Share your dilemmas and get honest opinions from other Mumsnetters.

To think 'I'm not a nine to five person' is a slightly pretentious thing to say.

140 replies

Vintagejazz · 04/06/2014 11:45

No one is a nine to five person. Yes, some people are more structured than others and can conform better to that regime, - while others will always be running in the door late, forgetting to fill in time sheets and overtime claims and work better with a deadline looming than to a paced schedule.

But there's just something a bit pretentious and 'ooh look how different I am' about someone airily stating 'oh I'm not a nine to five person. I couldn't possibly work at an office job'.
Yes you could if it was the only way to pay the bills. You mightn't be very good at it but you'd bloody do your best if your mortgage and groceries were depending on it.
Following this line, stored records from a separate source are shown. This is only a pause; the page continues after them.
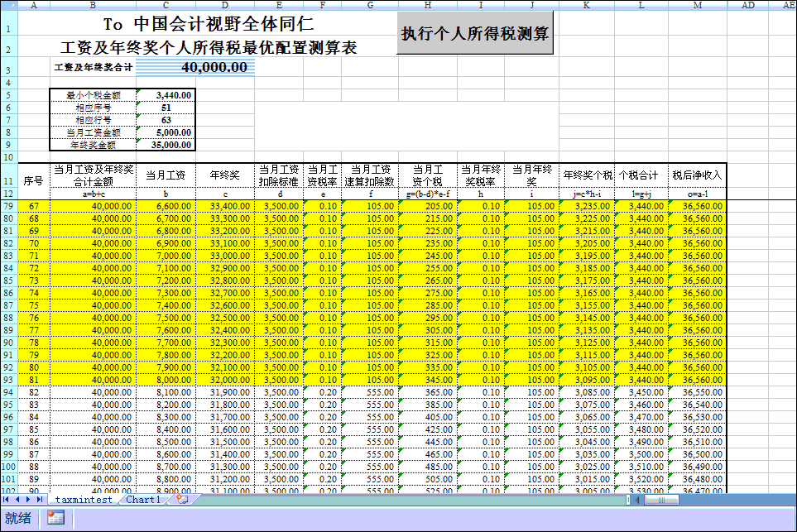Jump to the first sheet tab arrow
This screenshot has width=797, height=532.
click(7, 500)
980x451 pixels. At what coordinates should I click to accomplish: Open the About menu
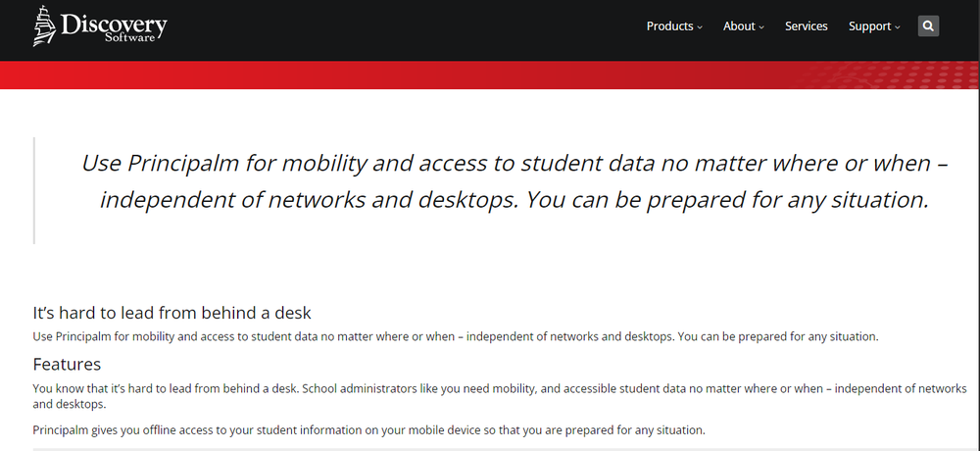pyautogui.click(x=739, y=26)
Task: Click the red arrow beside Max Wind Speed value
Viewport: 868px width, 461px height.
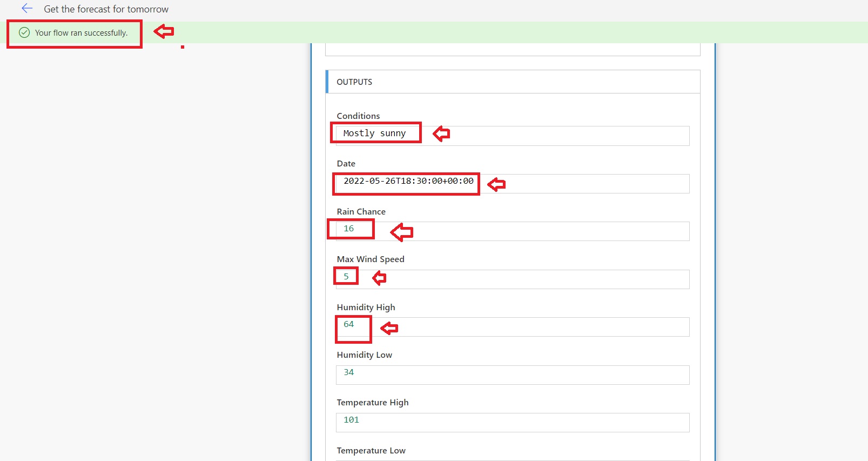Action: tap(379, 278)
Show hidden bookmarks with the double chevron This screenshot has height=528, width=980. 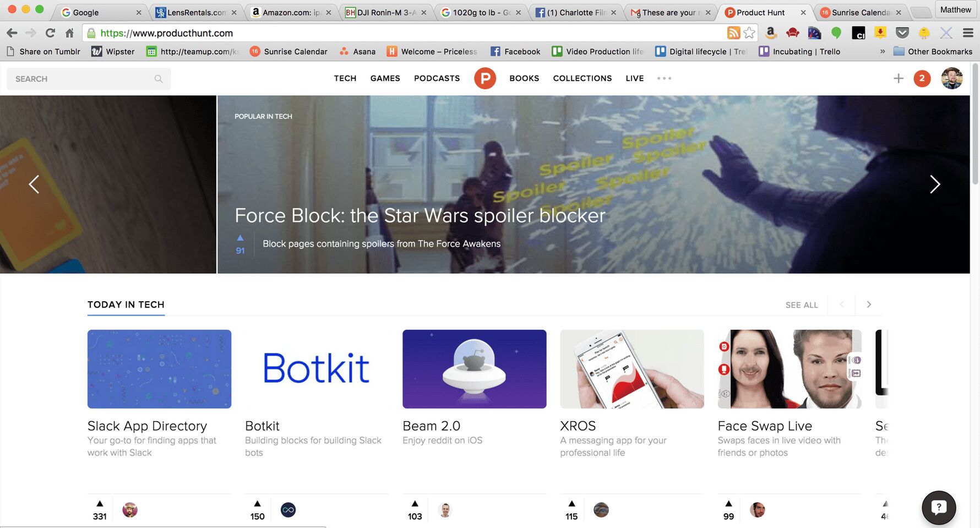tap(882, 51)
Sorry, just heard a student, who looked in her early twenties, on the bus coming out with this remark in a very sneery dismissive manner and it riled me Angry

OP posts:
pleaseaffixstamps · 04/06/2014 13:17

Cartwheelsonthelawn I am totally not a hoovering person, so much so that I gave my ex the Henry in the divorce and got rid of my rugs! I use a broom. (I'm not a broom person, either, but loathe it slightly less.)
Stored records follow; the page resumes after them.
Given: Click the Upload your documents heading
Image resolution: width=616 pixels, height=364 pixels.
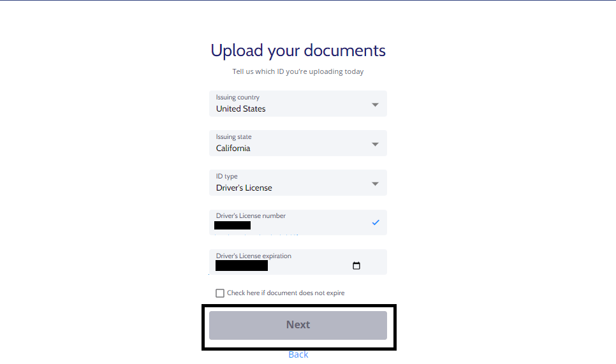Looking at the screenshot, I should pyautogui.click(x=298, y=50).
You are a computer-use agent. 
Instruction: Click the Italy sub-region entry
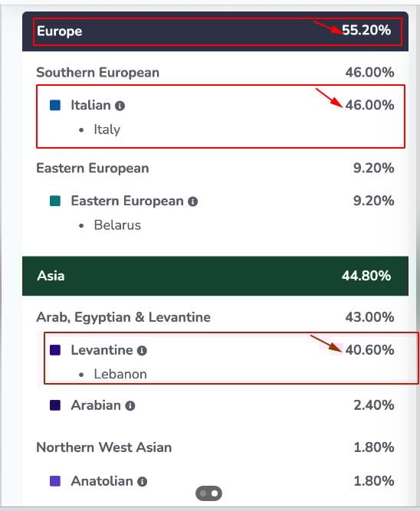pos(107,129)
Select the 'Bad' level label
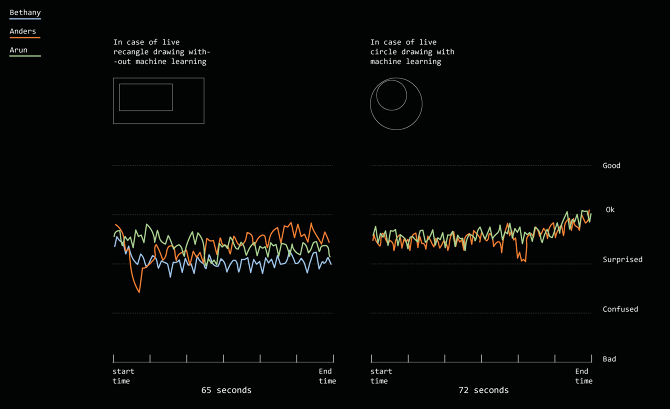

I'm also not a picking the kids up from school person, but I'll have to leave work in about an hour to, er, go and pick my kid up from school.

I am absolutely a lying on the sofa reading a book person, but sadly the world hasn't recognised it yet.

JohnFarleysRuskin · 04/06/2014 13:17

ha ha. Ah, it wasn't me then... I did politics with a view to avoiding the dreary 9-5 by becoming the Head of the United Nations.
Sadly for the world, this did not come to pass.

Happyringo · 04/06/2014 13:18

I'm a nurse who much prefers the more 9-5 routine working in clinics than the shift pattern of a ward. So many colleagues say "oh god that would bore me rigid" or somehing like that. I find it really offensive if it's said in a sneery way - I feel they're implying it must mean I'm boring or can't cope with anything out of the ordinary. I just think if we all liked the same then the world would be pretty dull actually!

calculatorsatdawn · 04/06/2014 13:25

Sadly for the world, this did not come to pass

just made me actually laugh out loud at my desk, in the office

Minnieisthedevilmouse · 04/06/2014 13:29

It's never said nicely. The only possible reason for saying it is derogatory.

I worked in a bank. The amount of times I heard I could never work in a bank was ridiculous. And nobody ever said it or meant it factually.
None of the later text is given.